> **TASK OBJECTIVE**
When a line of the records below contains the string "coverings", copy that whole line.
───── DATA TO PROCESS ─────
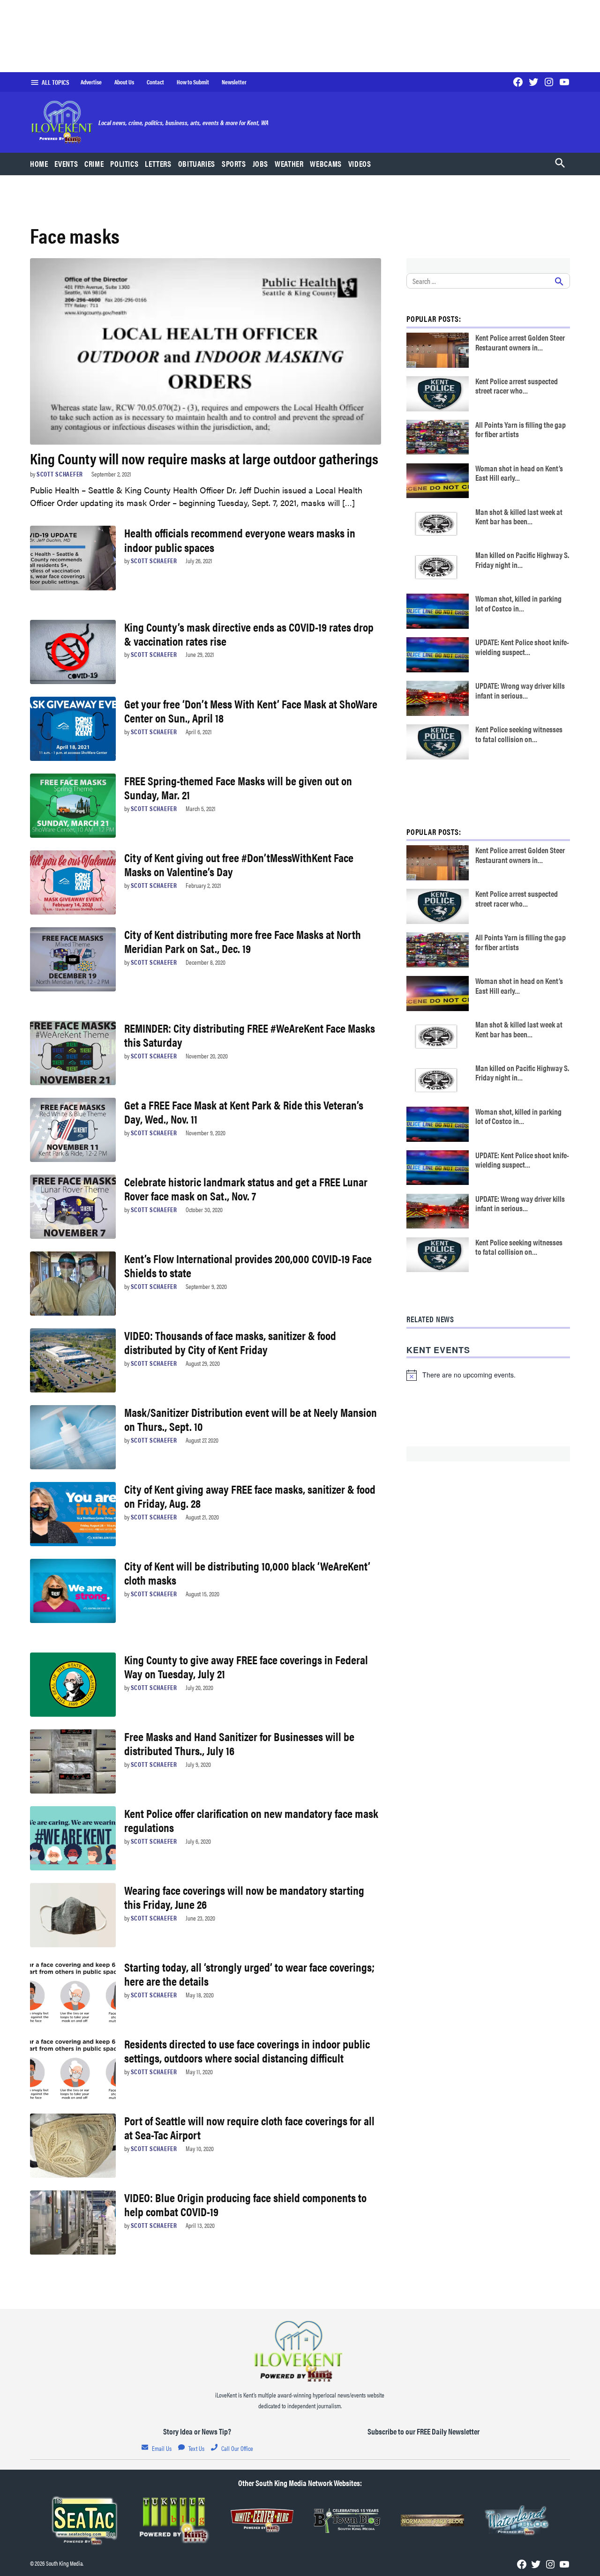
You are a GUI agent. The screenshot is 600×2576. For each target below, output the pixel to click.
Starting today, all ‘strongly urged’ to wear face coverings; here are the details (249, 1973)
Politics (124, 163)
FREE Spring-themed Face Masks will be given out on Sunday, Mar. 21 (238, 787)
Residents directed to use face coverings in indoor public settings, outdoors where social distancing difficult (247, 2050)
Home (39, 163)
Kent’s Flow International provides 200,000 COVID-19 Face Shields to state (248, 1265)
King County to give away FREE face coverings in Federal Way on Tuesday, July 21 (246, 1666)
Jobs (261, 163)
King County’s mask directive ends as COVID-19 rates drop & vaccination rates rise (249, 633)
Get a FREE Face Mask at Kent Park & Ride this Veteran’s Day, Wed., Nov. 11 (243, 1111)
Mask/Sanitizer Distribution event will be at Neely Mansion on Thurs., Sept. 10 (250, 1419)
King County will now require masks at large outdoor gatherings (204, 458)
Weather (289, 163)
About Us (124, 82)
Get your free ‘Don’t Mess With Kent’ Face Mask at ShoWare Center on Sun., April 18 (250, 710)
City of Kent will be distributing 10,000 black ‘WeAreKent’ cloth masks (247, 1572)
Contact (155, 82)
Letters (158, 163)
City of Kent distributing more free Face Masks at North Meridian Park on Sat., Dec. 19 (242, 941)
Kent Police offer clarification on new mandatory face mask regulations (251, 1820)
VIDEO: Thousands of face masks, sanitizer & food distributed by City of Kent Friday (230, 1342)
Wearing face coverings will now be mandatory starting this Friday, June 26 (244, 1897)
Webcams (325, 163)
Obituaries (196, 163)
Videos (359, 163)
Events (66, 163)
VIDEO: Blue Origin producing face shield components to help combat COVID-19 (245, 2204)
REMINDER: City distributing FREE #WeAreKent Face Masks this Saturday (249, 1035)
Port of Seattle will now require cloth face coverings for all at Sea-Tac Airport (249, 2127)
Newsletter (234, 82)
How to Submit (193, 82)
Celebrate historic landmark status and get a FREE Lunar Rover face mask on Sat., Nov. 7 (246, 1188)
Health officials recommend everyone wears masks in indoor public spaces (239, 539)
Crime (94, 163)
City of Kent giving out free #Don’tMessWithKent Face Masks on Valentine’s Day (238, 864)
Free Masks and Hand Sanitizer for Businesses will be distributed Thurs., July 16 (239, 1743)
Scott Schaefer (60, 473)
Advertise (91, 82)
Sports (234, 163)
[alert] (488, 1375)
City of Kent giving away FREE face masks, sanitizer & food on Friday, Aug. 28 (249, 1496)
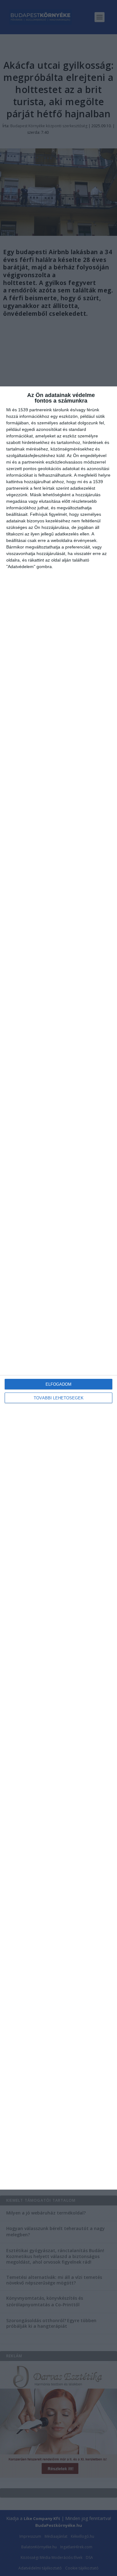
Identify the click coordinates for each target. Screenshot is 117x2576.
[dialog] (58, 1288)
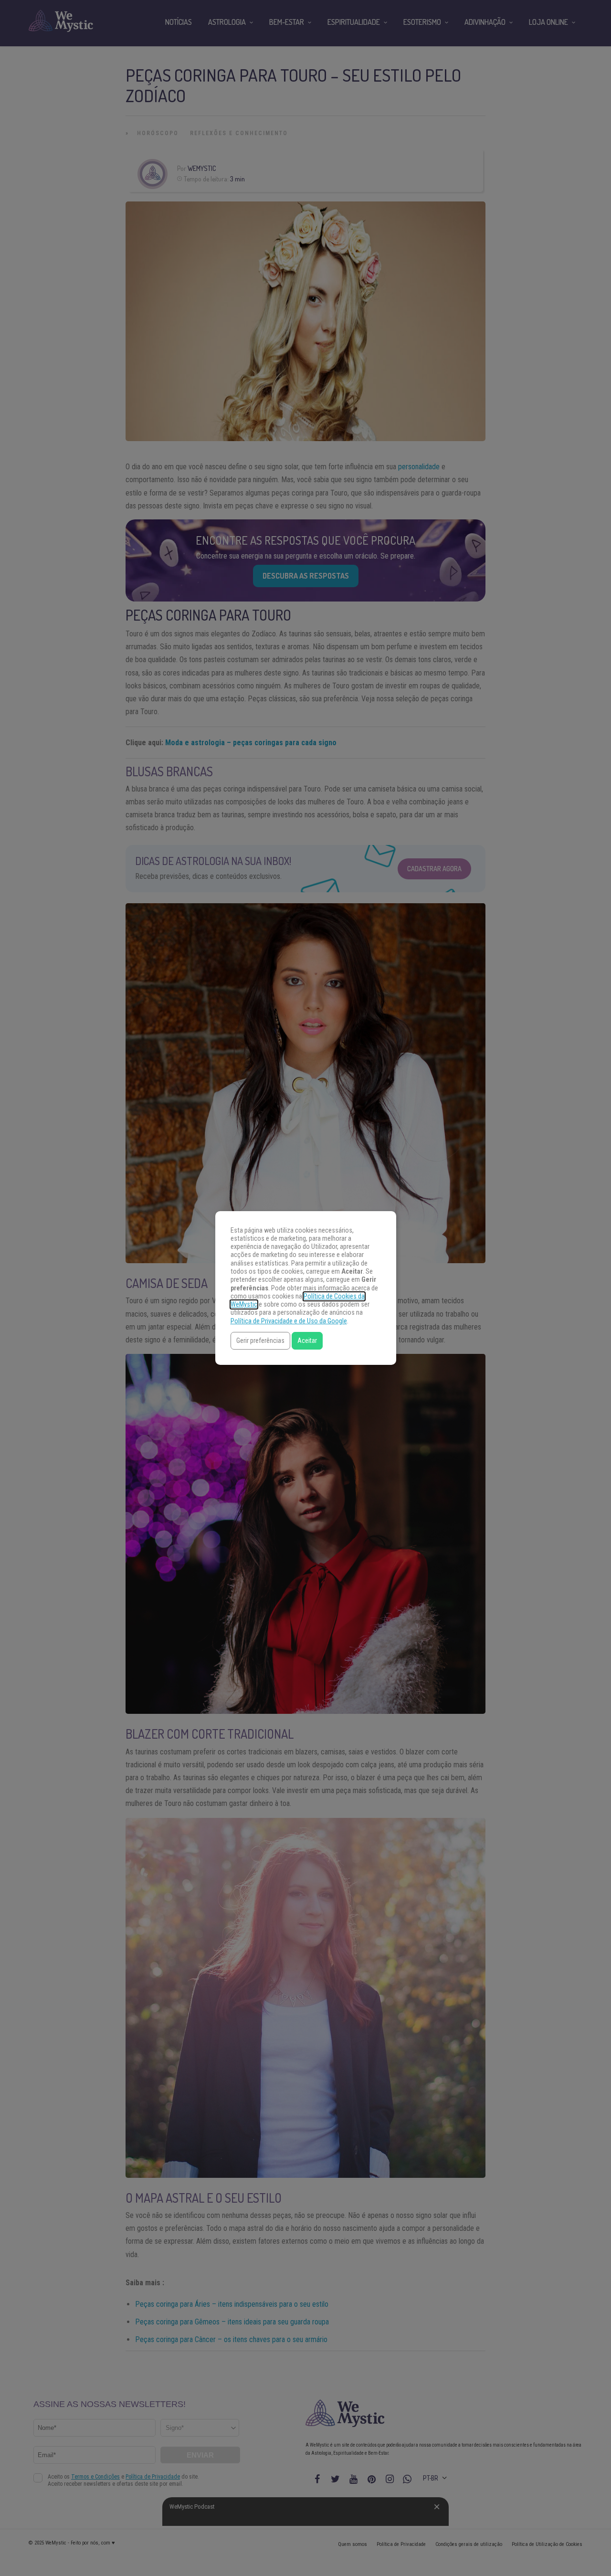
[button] (260, 1341)
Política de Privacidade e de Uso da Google (289, 1321)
─────
> **RESPONSE BELOW**
Starting today, all ‘strongly urged’ to wear face coverings; here are the details (249, 1973)
Residents directed to use face coverings in indoor public settings, outdoors where social distancing difficult (247, 2050)
King County to give away FREE face coverings in Federal Way on Tuesday, July 21 (246, 1666)
Wearing face coverings will now be mandatory starting this Friday, June 26 (244, 1897)
Port of Seattle will now require cloth face coverings for all at Sea-Tac Airport (249, 2127)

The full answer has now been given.